Thursday, March 31, 2011

Stabilizers on—but Still Wobbling

by Geoffrey T. Smith

Wall Street Journal

March 31, 2011

The euro zone's governments, the European Central Bank and the International Monetary Fund have mobilized more than €800 billion ($1.13 trillion) to "stabilize" the region. We have a European Financial Stabilization Mechanism, a European Financial Stability Facility and the prospect of a European Stability Mechanism, to say nothing of €76.5 billion of ECB money spent "stabilizing" government bond markets.

These have now had 10 months to work their stabilizing magic, so why is the situation not stable?

Ratings agencies' individual decisions can be behind the curve or just plain wrong, but when major U.S.-based houses can't muster a single "stable" outlook for the sovereign debt of Greece, Ireland, Portugal or Spain, that seems reasonably clear.
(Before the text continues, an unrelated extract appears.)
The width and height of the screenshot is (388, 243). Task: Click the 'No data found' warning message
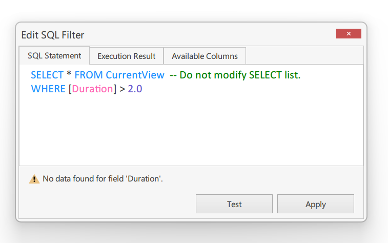pos(103,179)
It isn't just the agencies. The broader market is losing, or has already lost, faith in the ability of the euro group and ECB to stop a restructuring of government debt. Greek two-year bond yields have risen to 15% from 8.75% since Greece got its "stabilization" package. Irish ones have risen to 10.00% from 2.44% in the same 10 months. Note that these are bonds that are due to mature while these countries are still under the EU/IMF umbrella.

All the euro-optimist can do in response is bluster that the herd is always wrong.